**Supplied information:**
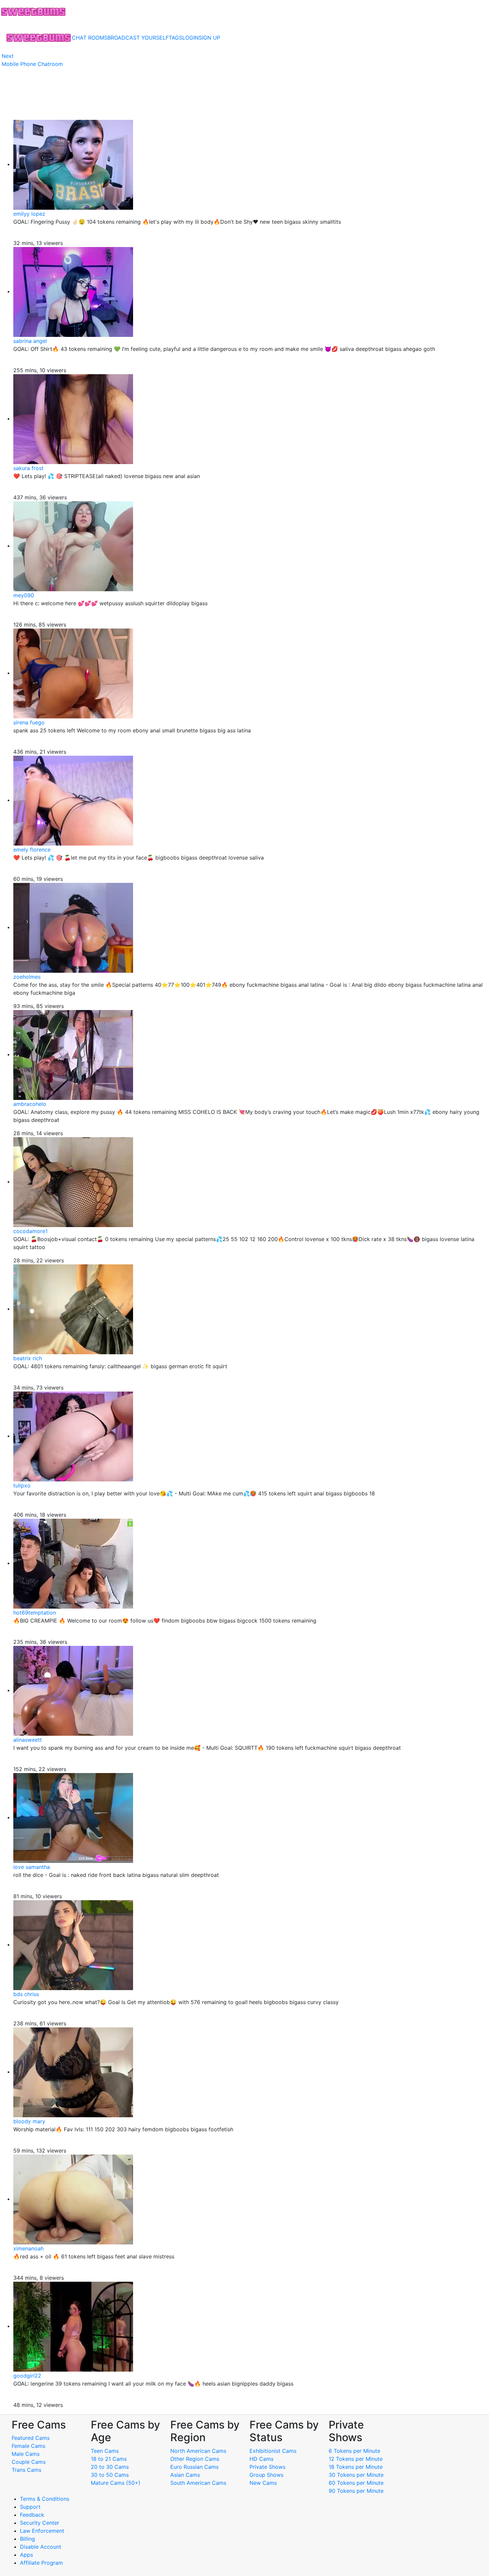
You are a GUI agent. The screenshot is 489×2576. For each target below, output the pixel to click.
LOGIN (190, 37)
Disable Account (40, 2546)
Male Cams (26, 2453)
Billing (27, 2538)
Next (8, 56)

**Problem statement:** Copy out the entries verbatim and leave the images out.

**Written solution:**
You are a GUI agent. The screenshot is 489×2576. For each target below, output the pixel to click.
LOGIN (190, 37)
Disable Account (40, 2546)
Male Cams (26, 2453)
Billing (27, 2538)
Next (8, 56)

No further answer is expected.